Their dress of flesh has slipped off.
If they had a shroud, it has rotted.
We are old beside the purity of their hope,
those drowned mariners
anchored in salvation,
we bring nothing but a stare
of fickle, transient wonder,
but they make their own flowers –
a flush of primroses,
dog violets, foxgloves
taller than children, rusty montbretia –
and at Christmas they give birth
to the first daffodils
startled from the earth.
Getting into the car
No, they won’t gather their white skirts
before stooping to enter
the deep-buttoned wedding car,
having placed their flowers
in the bridesmaid’s fingers,
hand-tied, unravelling.
They won’t wipe the delicate sweat
of condensation, and wave
one last time,
no, not for them the fat-tyred Mercedes
or mothers swooping to bless
with tweaks and kisses.
How the wedding car smells of skin
and heat, and dry-cleaning of suits –
but no, it will not happen.
Girls, it is your fortune
to be outside a club at 3 A.M.
to be spangled and beautiful
but to pick the wrong men,
to get into the car with them
and go where they are going
over the black river, under the black river
where your eyes will be wiped of sight
and your bodies of breathing.
Glad of these times
Driving along the motorway
swerving the packed lanes
I am glad of these times.
Because I did not die in childbirth
because my children will survive me
I am glad of these times.
I am not hungry, I do not curtsey,
I lock my door with my own key
and I am glad of these times,
glad of central heating and cable TV
glad of e-mail and keyhole surgery
glad of power showers and washing machines,
glad of polio inoculations
glad of three weeks’ paid holiday
glad of smart cards and cashback,
glad of twenty types of yoghurt
glad of cheap flights to Prague
glad that I work.
I do not breathe pure air or walk green lanes,
see darkness, hear silence,
make music, tell stories,
tend the dead in their dying
tend the newborn in their birthing,
tend the fire in its breathing,
but I am glad of my times,
these times, the age
we feel in our bones, our rage
of tyre music, speed
annulling the peasant graves
of all my ancestors,
glad of my hands on the wheel
and the cloud of grit as it rises
where JCBs move motherly
widening the packed motorway.
Off-script
No, not a demonstration,
but each of us refusing
to learn our part.
The chorus dissolves
in ragged voices.
There is nothing for the director to work with.
We are quietly talking
off-script to one another –
‘Yes, rhubarb with ginger –’
‘Indeed we are all made from the dust of stars’
They are building houses
on rainwet fields
where the smoke of horses
has barely cleared –
indeed we are all made from the dust of stars,
even these houses are made from the dust of stars
whose light gallops towards us –
in the remotest corner
of the black-wet universe
there is a galaxy
of bright horses –
Tulip
How cool the lovely bulb of your roundness.
Bare-faced and sleek, you rise from your leaves.
You have the skin of a raindrop.
Blink, and your green flushes scarlet.
Poised on the catwalk of spring, you’ll move
in your own time, smile when you want to.
Nothing comes up to you.

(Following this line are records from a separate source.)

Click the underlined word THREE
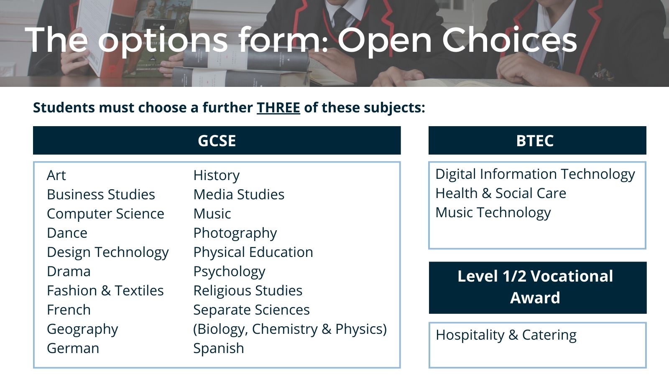The width and height of the screenshot is (669, 376). coord(278,107)
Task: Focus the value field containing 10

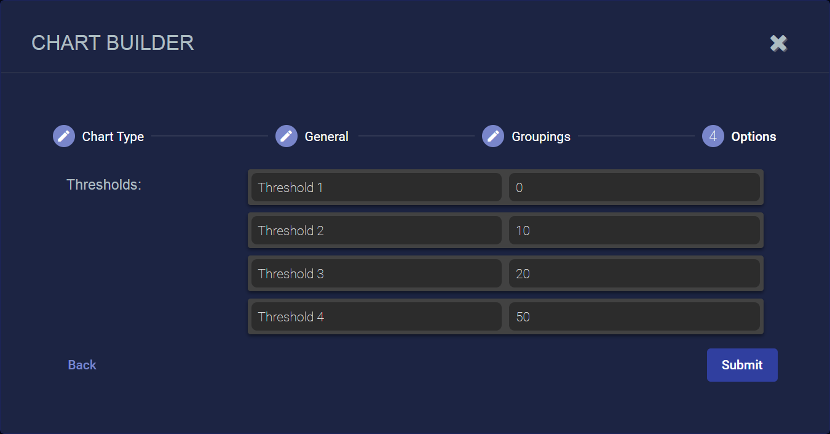Action: pyautogui.click(x=634, y=230)
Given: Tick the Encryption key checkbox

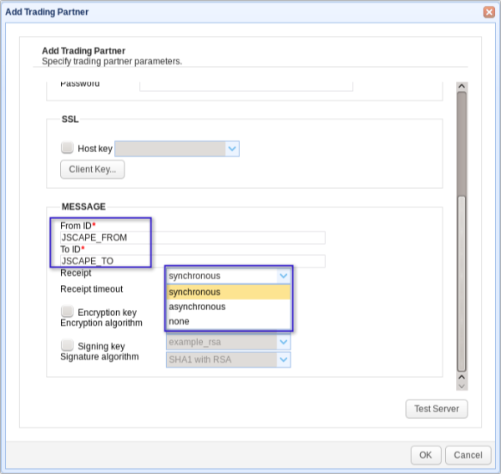Looking at the screenshot, I should point(68,311).
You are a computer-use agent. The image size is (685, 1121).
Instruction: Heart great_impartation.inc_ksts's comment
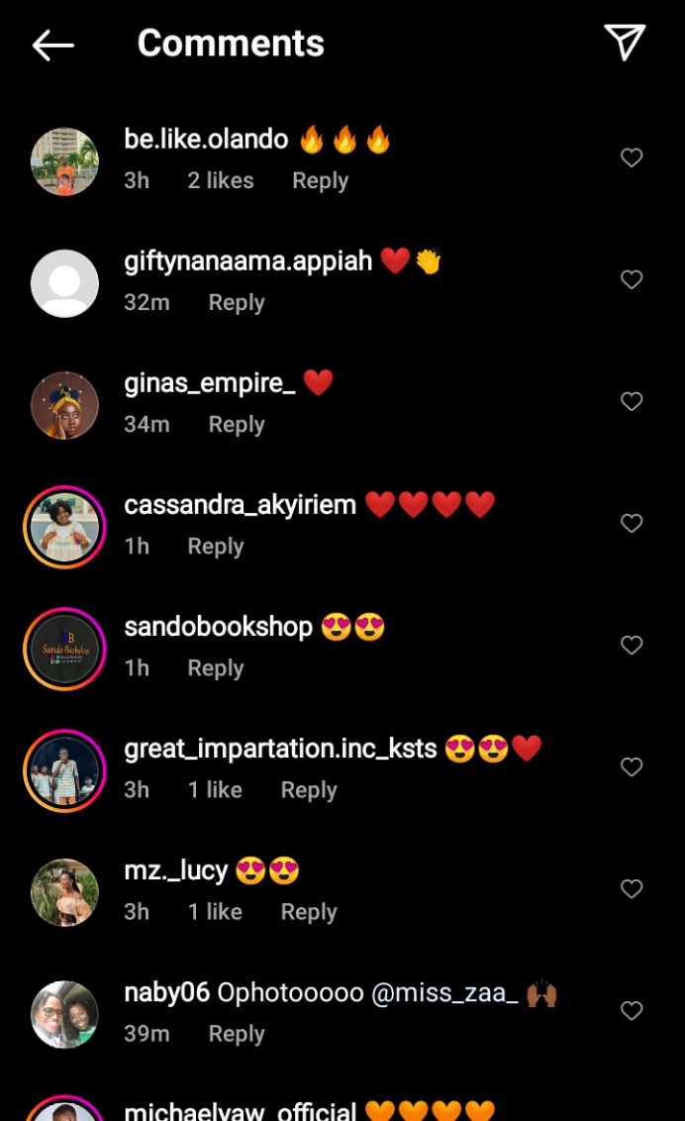point(632,766)
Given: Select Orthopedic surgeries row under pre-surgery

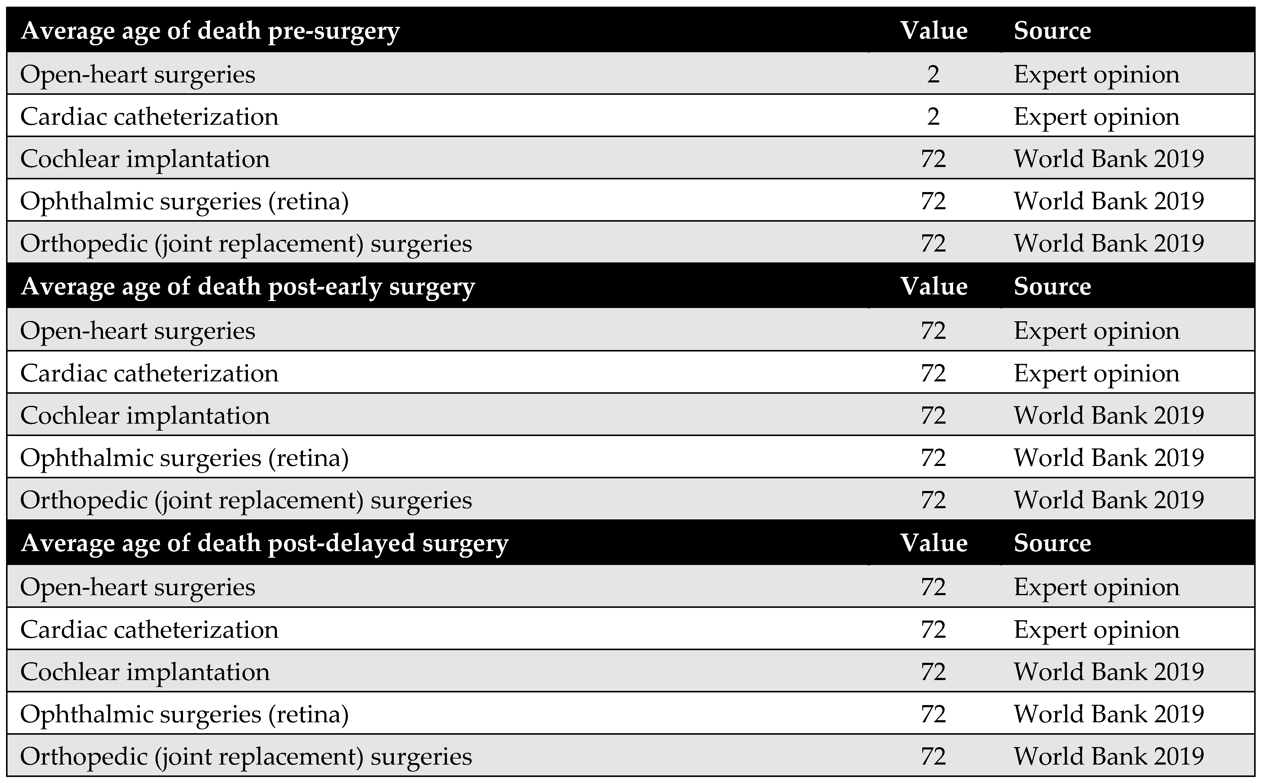Looking at the screenshot, I should tap(246, 243).
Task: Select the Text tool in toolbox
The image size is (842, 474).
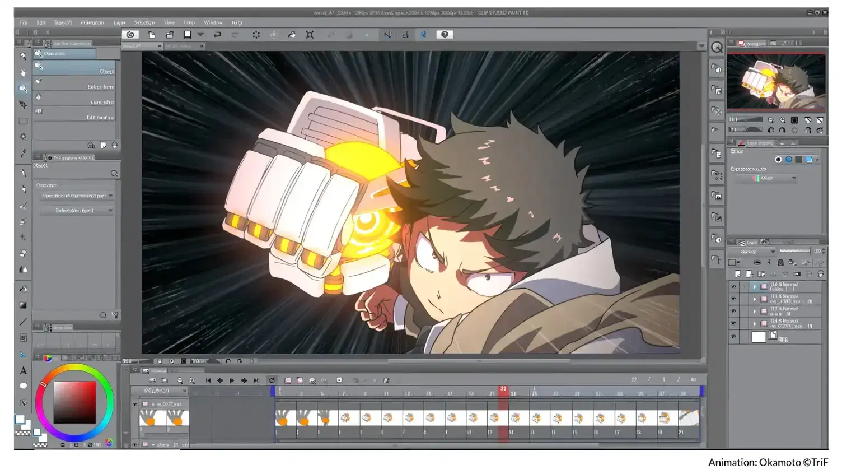Action: tap(23, 370)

Forget-me-nots
crowd at your roots, my fingers
hover, narcissi rustle
but you are still. Only the sun touches you.
Finger by finger it opens your petals
loosens the lovely bulb of your roundness,
makes you swagger in your exposure,
knows, as you don’t, that it can’t last long.
Beautiful today the
banana plants, camellia, echium, wild garlic flower’s
rank tang of a more northern spring,
beautiful today the surf on Porthkidney Beach
and the standing out of the lighthouse, sheer
because of the rain past, the rain to come, the rain
that has brought this cliff-side to jungle thickness.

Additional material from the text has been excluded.